Married at Fourteen: A True Story
“Though Ms. Day is an honest guide who looks unflinchingly at her follies and failures, the ride is bumpy to the point of distraction.“
In her life, Lucille Lang Day has embraced both the arts and sciences. She has written literary nonfiction, a children’s book, and eight poetry collections. In addition to her M.A. in English and one in creative writing, she holds an M.A. in zoology and a Ph.D. in science and mathematics education. She even served for 17 years as the director of an interactive children’s museum in Berkeley, California.
These varied and impressive achievements are surprising, because, as we learn in her memoir, Married at Fourteen: A True Story, Ms. Day had little interest in school as a youngster; rather, she was driven by hatred of her mother—she was precocious in her rebelliousness—and her obsessive belief that life begins only upon finding love, snaring a husband, and starting a family.
Ms. Day strove for the traditional 1950s version of happiness with a 1960s radicalism.
A memoir profits from an adult perspective brought the experiences of one’s youth, and Ms. Day attempts to fulfill that promise in the second half of the work.
The first part of the book presents chronologically the several infatuations of her young life and the resulting dissatisfaction. This section suffers from charting merely her immature perspective. The young Ms. Day was a risk-taker, and the narrative effectively conveys the self-destructive impulsiveness of youth, but there is little reflection here.
Ms. Day does not attempt to layer her narrative in this first part of Married at Fourteen. As a result, monotony prevails.
In the second section, Ms. Day broadens her scope. She examines familial generations—from grandparents to grandchildren and back again—which allows for a fuller picture of her life, including developing empathy for her mother gained through her own experience raising her daughters and the revelation of her uncle’s grief at never having had a child and his resulting hostility toward Ms. Day as a mother.
The work thus gains the much-needed richness of a full life observed fully, and Ms. Day’s ambitiousness rewards the curious reader willing to take a voyage without a clear itinerary.
Yet ultimately the memoir fails due to this lack of cohesiveness between its parts.
The passages of youth are disjointed and in need of a stronger editorial hand. This problem is exacerbated in the more complex material of extended family, which becomes incoherent—at times making it impossible for the reader to track the course of a family member’s life or understand the connection between passages.

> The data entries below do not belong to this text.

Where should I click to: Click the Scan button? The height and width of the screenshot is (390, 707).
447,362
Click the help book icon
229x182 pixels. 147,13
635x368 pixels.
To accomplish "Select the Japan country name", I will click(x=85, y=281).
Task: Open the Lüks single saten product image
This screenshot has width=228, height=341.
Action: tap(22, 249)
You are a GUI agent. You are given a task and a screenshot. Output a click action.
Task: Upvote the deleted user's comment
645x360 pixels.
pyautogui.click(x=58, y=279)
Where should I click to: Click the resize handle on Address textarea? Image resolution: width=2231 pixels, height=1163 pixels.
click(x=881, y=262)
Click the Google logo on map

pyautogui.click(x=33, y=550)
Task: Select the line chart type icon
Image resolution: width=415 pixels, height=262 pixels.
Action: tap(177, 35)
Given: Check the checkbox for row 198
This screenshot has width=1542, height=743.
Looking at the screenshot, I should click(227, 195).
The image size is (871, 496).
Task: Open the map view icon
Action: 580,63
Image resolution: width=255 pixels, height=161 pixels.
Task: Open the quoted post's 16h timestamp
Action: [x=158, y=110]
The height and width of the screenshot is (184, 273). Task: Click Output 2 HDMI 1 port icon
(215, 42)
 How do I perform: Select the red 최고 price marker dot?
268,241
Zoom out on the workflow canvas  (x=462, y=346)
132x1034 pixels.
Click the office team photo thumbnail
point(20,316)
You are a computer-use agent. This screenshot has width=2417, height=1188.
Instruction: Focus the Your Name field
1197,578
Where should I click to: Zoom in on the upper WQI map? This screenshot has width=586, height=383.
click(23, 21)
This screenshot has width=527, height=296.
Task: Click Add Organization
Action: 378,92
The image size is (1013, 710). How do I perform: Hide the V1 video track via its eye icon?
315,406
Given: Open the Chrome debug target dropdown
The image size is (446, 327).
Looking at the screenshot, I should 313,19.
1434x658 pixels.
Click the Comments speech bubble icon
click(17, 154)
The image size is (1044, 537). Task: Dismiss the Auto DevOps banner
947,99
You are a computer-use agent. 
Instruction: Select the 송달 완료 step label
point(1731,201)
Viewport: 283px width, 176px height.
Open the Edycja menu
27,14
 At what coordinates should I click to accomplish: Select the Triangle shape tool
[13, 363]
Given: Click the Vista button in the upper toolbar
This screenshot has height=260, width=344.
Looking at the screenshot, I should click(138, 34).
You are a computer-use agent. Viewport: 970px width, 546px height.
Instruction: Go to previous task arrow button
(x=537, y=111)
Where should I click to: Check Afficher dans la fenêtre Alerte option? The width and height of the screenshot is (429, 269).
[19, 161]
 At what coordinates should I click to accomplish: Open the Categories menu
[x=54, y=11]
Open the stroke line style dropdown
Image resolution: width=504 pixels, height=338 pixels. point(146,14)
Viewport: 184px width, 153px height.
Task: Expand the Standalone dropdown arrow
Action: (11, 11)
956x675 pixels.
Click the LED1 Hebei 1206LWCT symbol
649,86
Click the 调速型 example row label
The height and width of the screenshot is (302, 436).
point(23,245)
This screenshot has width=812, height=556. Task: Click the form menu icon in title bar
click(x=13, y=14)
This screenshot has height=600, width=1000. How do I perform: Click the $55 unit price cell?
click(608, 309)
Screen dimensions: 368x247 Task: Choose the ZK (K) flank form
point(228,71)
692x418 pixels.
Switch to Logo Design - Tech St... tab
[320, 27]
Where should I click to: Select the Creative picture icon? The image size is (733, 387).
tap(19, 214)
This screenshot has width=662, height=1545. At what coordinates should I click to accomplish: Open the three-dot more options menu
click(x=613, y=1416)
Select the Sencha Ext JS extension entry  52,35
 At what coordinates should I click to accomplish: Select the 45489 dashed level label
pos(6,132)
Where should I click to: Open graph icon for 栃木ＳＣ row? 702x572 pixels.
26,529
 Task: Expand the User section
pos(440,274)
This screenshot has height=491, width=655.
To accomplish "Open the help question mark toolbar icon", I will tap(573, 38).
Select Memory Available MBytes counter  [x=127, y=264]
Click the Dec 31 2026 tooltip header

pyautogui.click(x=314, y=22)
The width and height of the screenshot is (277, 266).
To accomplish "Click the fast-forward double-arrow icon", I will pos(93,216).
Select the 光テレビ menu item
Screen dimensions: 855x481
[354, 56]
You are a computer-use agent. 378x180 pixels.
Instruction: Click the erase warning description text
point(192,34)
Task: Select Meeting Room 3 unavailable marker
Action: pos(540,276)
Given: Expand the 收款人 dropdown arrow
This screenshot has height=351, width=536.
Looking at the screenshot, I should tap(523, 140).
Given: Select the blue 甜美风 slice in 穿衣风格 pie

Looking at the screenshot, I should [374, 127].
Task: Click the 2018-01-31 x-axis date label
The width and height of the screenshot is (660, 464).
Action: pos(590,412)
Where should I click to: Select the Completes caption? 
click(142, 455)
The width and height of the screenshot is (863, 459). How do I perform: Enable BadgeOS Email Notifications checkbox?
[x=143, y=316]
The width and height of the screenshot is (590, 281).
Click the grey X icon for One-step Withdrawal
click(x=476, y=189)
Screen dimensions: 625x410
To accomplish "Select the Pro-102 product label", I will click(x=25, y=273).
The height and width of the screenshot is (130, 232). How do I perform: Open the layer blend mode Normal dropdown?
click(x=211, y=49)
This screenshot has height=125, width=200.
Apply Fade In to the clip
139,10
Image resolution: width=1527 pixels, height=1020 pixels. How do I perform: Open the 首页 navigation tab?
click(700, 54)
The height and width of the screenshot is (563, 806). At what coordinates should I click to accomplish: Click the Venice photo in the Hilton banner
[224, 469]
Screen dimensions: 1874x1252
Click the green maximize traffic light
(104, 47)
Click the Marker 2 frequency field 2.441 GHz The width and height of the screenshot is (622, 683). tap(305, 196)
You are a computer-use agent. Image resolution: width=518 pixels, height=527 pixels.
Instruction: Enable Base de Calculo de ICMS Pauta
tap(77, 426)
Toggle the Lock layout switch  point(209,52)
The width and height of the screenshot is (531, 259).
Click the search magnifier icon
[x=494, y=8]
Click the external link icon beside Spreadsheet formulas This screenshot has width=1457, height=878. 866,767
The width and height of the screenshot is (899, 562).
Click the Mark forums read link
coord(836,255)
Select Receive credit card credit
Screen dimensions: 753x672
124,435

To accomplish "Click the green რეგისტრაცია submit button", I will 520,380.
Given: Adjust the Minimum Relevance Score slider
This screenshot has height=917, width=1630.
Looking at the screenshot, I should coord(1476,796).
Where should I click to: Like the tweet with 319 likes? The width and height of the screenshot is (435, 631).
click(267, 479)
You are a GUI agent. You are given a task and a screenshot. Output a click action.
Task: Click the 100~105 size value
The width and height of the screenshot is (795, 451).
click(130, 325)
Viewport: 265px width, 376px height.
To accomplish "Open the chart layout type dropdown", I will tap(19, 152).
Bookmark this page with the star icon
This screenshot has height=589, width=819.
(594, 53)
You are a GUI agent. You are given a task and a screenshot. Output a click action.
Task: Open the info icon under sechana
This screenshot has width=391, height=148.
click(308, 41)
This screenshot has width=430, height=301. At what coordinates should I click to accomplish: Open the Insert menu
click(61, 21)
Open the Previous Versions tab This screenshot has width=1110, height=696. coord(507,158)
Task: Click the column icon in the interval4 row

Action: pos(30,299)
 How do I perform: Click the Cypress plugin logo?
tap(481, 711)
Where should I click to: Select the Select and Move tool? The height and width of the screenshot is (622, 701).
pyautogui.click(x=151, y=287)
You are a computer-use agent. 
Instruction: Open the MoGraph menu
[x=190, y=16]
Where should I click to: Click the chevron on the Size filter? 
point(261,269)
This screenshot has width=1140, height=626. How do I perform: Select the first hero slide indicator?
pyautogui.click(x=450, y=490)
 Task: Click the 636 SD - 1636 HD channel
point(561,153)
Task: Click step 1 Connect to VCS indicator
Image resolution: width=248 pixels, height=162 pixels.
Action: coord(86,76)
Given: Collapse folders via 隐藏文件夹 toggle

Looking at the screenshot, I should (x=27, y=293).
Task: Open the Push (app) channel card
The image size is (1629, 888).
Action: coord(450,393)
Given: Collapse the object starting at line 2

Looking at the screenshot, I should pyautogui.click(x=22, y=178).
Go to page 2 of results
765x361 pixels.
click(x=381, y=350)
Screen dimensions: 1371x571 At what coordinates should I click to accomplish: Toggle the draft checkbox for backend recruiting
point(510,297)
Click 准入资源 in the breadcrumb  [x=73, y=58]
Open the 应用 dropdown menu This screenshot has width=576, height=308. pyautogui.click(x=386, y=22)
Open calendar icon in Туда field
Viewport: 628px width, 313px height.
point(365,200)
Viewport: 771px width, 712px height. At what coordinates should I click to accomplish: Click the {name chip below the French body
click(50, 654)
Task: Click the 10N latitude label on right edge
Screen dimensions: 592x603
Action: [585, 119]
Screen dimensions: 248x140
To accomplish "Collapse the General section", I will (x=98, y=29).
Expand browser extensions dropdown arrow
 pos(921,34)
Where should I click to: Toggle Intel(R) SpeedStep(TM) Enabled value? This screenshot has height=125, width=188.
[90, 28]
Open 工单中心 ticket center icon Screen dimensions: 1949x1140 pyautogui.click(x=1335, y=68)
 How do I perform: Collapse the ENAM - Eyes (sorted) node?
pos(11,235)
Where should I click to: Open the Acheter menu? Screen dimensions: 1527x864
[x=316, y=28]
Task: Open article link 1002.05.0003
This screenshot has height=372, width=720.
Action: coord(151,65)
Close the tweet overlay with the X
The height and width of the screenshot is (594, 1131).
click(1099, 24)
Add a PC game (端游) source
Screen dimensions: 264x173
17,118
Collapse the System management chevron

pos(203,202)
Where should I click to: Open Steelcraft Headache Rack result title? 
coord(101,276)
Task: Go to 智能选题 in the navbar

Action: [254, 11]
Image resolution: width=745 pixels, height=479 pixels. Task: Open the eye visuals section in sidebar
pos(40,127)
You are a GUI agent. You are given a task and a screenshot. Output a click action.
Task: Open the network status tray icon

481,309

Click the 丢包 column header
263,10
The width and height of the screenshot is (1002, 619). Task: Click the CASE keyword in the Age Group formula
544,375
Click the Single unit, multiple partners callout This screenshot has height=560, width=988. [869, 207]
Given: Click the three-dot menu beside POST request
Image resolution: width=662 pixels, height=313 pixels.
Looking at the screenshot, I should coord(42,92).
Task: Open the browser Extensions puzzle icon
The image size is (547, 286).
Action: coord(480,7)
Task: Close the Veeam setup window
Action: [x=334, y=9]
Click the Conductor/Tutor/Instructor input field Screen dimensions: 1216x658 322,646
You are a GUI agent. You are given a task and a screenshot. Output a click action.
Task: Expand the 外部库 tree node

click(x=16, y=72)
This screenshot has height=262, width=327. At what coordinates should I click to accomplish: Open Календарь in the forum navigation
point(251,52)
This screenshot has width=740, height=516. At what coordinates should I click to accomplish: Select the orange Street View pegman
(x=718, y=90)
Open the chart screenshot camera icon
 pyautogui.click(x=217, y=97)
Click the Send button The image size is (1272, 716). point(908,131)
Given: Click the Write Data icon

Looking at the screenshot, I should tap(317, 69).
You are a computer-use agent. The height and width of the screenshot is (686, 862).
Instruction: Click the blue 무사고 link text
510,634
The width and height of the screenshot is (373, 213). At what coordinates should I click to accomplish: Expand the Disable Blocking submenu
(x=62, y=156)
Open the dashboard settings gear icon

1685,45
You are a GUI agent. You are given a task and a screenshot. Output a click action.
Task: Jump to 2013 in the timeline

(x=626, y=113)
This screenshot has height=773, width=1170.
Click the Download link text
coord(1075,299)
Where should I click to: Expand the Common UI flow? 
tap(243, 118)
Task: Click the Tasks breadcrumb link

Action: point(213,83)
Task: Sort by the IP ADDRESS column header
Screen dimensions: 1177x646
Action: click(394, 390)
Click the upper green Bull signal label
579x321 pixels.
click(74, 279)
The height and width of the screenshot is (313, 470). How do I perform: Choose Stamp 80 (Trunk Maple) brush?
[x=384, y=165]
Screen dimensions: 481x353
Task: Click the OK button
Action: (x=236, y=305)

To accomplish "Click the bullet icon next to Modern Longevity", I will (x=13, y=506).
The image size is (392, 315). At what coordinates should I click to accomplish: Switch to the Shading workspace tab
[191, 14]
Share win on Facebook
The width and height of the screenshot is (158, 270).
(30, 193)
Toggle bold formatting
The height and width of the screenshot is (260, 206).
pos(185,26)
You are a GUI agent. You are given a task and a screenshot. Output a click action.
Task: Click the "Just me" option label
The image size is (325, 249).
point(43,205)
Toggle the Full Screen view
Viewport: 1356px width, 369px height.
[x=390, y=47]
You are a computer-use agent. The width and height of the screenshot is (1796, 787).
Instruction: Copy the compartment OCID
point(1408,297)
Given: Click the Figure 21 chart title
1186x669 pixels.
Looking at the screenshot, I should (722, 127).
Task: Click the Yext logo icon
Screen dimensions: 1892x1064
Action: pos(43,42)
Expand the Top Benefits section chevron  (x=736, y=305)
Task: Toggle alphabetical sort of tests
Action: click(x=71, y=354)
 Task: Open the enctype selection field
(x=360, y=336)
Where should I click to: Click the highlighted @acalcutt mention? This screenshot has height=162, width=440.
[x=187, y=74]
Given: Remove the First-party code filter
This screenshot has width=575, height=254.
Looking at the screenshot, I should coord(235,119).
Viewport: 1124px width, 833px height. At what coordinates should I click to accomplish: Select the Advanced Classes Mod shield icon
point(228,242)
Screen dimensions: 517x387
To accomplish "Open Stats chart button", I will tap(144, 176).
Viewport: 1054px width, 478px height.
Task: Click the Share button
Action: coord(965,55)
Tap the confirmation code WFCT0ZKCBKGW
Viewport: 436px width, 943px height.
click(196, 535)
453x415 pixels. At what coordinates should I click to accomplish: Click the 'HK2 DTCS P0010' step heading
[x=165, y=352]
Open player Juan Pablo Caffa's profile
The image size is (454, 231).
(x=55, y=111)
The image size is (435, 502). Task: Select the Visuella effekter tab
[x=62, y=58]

Though Ms. Day is an honest guide who looks unflinchingly at her follies and failures, the ride is bumpy to the point of distraction.
At the end of Married at Fourteen: A True Story, Ms. Day winningly inserts poems merging science and art, a fitting conclusion to the story of her life dedicated to these disciplines. The poetic touches evoke the poignancy of life, as one sees for example in the work of Annie Dillard and Diane Ackerman.
Ms. Day describes a beige universe in which “the poet breathes sound onto a silent page.” These final gritty and airy notes delight in a way the hulk and bulk of the storytelling does not.